# **Data Collection YouTube**

In [2]:
import pandas as pd
from googleapiclient.discovery import build
from datetime import datetime, timedelta
import config

In [22]:
# API setup
api_key = config.key4
youtube = build('youtube', 'v3', developerKey=api_key)

In [4]:
def fetch_videos(query, max_results, days_back):
    all_videos = []
    end_date = datetime.utcnow()
    start_date = end_date - timedelta(days=days_back)

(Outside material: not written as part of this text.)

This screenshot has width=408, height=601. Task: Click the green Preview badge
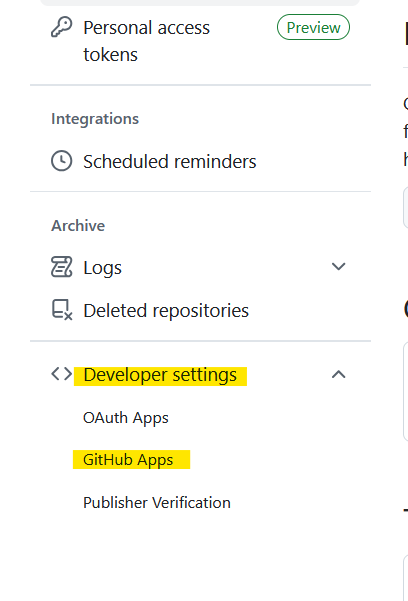tap(313, 27)
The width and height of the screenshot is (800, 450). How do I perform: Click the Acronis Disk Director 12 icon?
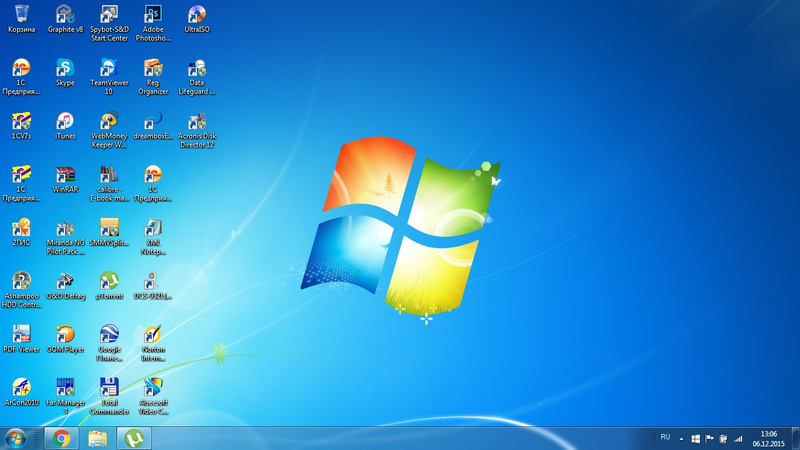point(197,121)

    while max_results > 0:
        published_before = end_date.isoformat("T") + "Z"
        published_after = start_date.isoformat("T") + "Z"

        search_response = youtube.search().list(
            q=query,
            part='snippet',
            maxResults=50,  # Max results per page allowed by API
            type='video',
            publishedBefore=published_before,
            publishedAfter=published_after
        ).execute()

        video_ids = [item['id']['videoId'] for item in search_response.get('items', [])]
        if video_ids:
            video_response = youtube.videos().list(
                part='snippet,statistics',
                id=','.join(video_ids)
            ).execute()

            for video in video_response.get('items', []):
                all_videos.append({
                    'Title': video['snippet']['title'],
                    'Channel': video['snippet']['channelTitle'],
                    'Published At': video['snippet']['publishedAt'],
                    'Video ID': video['id'],
                    'Likes': video['statistics'].get('likeCount', 'Not available'),
                    'Dislikes': video['statistics'].get('dislikeCount', 'Not available'),
                    'Comments': video['statistics'].get('commentCount', 'Not available')
                })

        max_results -= len(video_ids)
        end_date = start_date
        start_date -= timedelta(days=days_back)

        if not video_ids:
            break 

    return pd.DataFrame(all_videos)

## **Collect data  - Tea**

In [5]:
search_queries_tea1 = [
    "history of tea",
    "origin of tea drinking",
    "first tea plantation",
    "tea trade history",
    "ancient tea culture",
]

In [6]:
search_queries_tea2 = [
    "tea in ancient China",
    "introduction of tea to Europe",
    "British tea culture history",
    "tea and the silk road",
    "oldest tea varieties",
]

In [8]:
# Collect data for each query
final_data_tea1 = pd.DataFrame()
for query in search_queries_tea1:
    print(f"Fetching data for query: {query}")
    data_df = fetch_videos(query, max_results=1000, days_back=730)
    final_data_tea1 = pd.concat([final_data_tea1, data_df], ignore_index=True)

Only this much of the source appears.